Oysa hiç konuşmamıştı adam kadının dudaklarını konuşurcasına bir sıradanlıkla öperken. Zihni ve dudakları birbiriyle yarışıyordu gittikçe ısınan bedeninin kontrolünü ele geçirmek için. Kendiyle mi mücadele etmeliydi yoksa her şeyin kendi kendine mi olması gerekiyordu bilmiyordu. Ama oradaydı işte. Yağmur yağdıkça buğulu cama yansıyan masum sureti rüzgâra tutulmuş alev gibi titriyordu. Nefesi sıklaştı, titredi, yatağa yığılıp bir süre hareketsiz kaldı. Gözü biran uzaklara daldı, izin vermedi uzaklaşmalarına. Hemen başucundaki sigara paketine sarıldı. Çarşaftan kayarcasına komodinin üzerindeki çakmağı aldı ve sigarasını tutuşturup genzini yakan ve bir o kadar da haz veren sihirli zehri soludu.

Düşünmeyi sevmezdi. Aklı sürekli pişman olduğu bir döngüde çalışırdı. Önce hareket eder, sonra pişman olur, düşünür ve tekrar hareket ederdi. Hayal kurardı saçma sapan. Belki bir film artisti olurdu bir gün ya da ünlü bir ses sanatçısı olurdu herkesin peşinden koştuğu. Işıkları severdi ama hayatı hep karanlıkta geçti. Gölgeden beterdi, onun başkası tarafından görülme lüksü bile yoktu. Karanlıkların içinde eriyip gitti hayatı.

Saçma sapan yaşardı. Evi, arkadaşı, ailesi, hiçbir şeyi belli olmayan bir adamdı. Parmak izleri olmadan yaşamak gibi bir şeydi onunki. Bir hiçliğin içinde var olma mücadelesi vermişti. Ve sigarasının son nefesini hasretle içine çekip yağmurda uçarcasına ilerleyen arabasının camından sonsuzluğa fırlattı.

Islak rüzgâr saçlarını savururken saçma sapan düşüncelerle boğuşuyordu. Babaannesi geldi akına. Elleri hep yeni açmış gül gibi kokardı. Küçükken dizlerine uzanıp öylece yatardı düşünmeden. Huzur dedikleri buydu herhalde. Her şeyin iyi olduğunun farkına varmak. Onunla hayat nasıl olurdu acaba? Bir gül bahçesinin içinde kaybolur muydu?

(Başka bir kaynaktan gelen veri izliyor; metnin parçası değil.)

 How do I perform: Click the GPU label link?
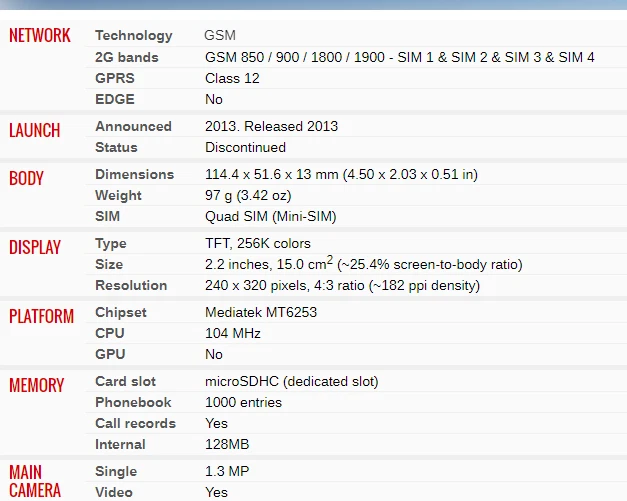[109, 354]
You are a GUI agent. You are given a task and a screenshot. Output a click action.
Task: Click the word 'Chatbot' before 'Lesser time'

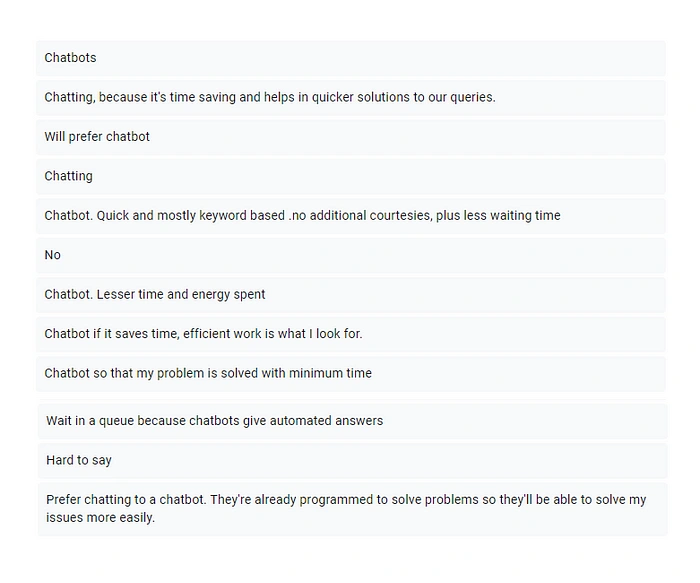pyautogui.click(x=68, y=295)
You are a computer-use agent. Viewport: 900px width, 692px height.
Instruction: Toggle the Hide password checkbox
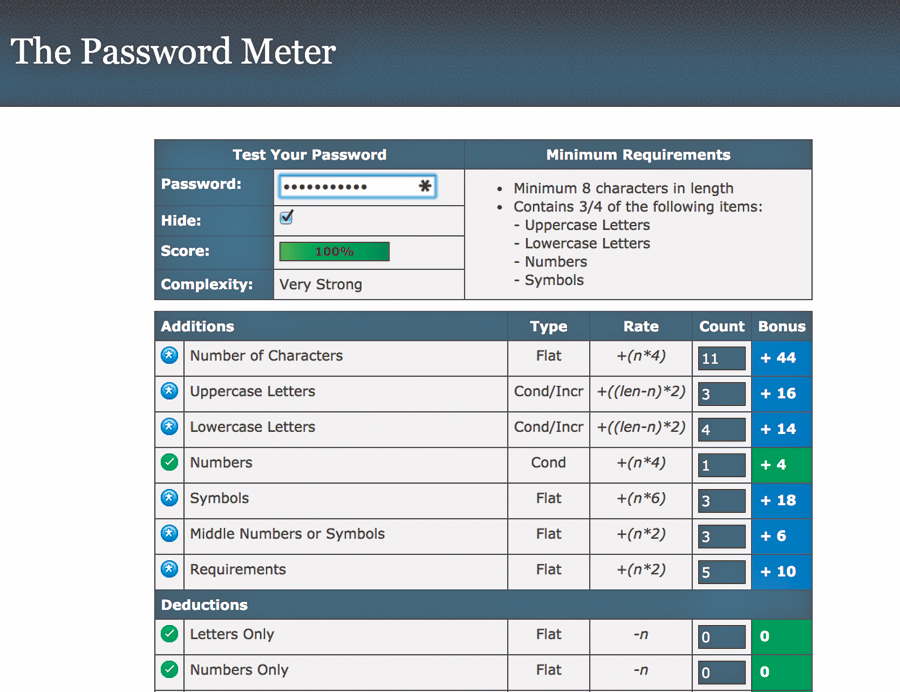click(287, 218)
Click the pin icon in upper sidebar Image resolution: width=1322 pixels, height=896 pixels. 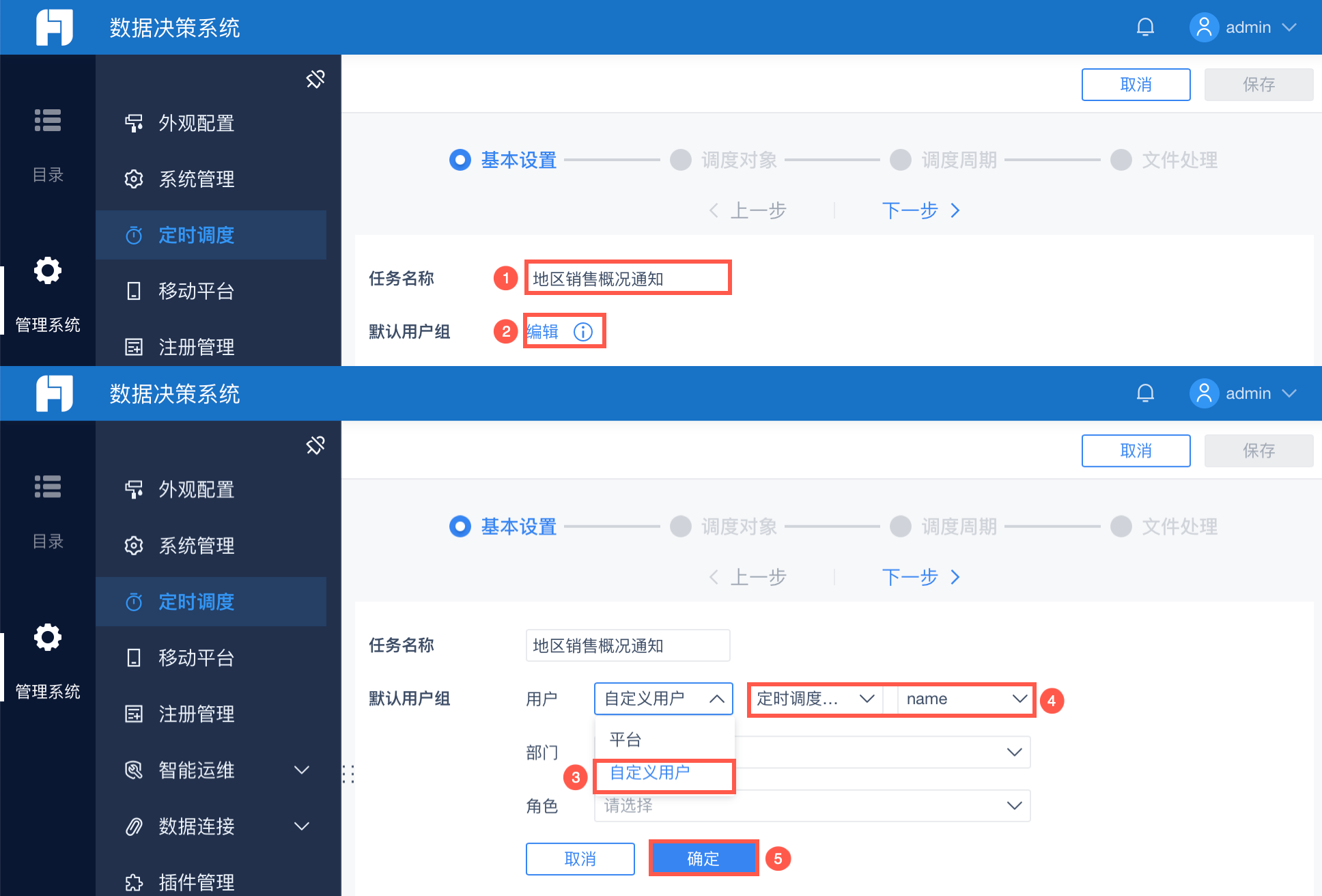click(315, 79)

İlk öldürdüğü adam geldi aklına. Bıçaktan eline süzülen sıcak kan, son nefes sesleri… İki çocuk… Yok, hayır, o an adamı öldürmek dışında aklında tek bir düşünceye bile yer yoktu. Şimdi düşünüyordu geride kalan o çocuklara ne olduğunu. Belki onlar da kendi gibi yetimhaneye düşer de oradan feleğin kucağına otururlardı.

Eve döndüğünde yatakta kendisinin yerinde bir başkasını yatarken gördü. Karanlık koridorda yavaşça ilerledi, silahını çekti ve biraz daha yaklaştı. İşini bitirmeden önce kim olduğunu görmek istiyordu. Biraz daha yaklaştı ve yerdeki ıslaklık dikkatini çekti. Botlarına bulaşan bu sıvı yataktan geliyordu. Adamın sırtının kanlar içinde olduğunu gördü. Bir kurşun yarası. İyi tanırdı bu çirkinliği. Korkuyla silahını doğrultup etrafa baktı. Adama yaklaştı, nefesini tuttu. Soğuk bir beden, ağır, hareketsiz ve… Yataktaki adam ona benziyordu. Öyle çok… o kadar çok… ama bu… olamaz… olamazdı! Ürperdi, vücudu buz gibi oldu. Yatağın başucundaki boş kanyak şişesini gördü. Sızmış olmalıydı. Bir kiralık katilin sonu ancak bu kadar basit, bu kadar sessiz ve önemsiz olabilirdi. Gerçek korku, işte şimdi onu iliklerine kadar hissediyordu.

 
Toplam blog
: 128
: 1989
Kayıt tarihi
: 03.10.06
 
 

Gözlerini kapat ve düşün: bir cümle kaç kişide farklı etki yaratır? Birbirimizi anlamanın gittikçe z..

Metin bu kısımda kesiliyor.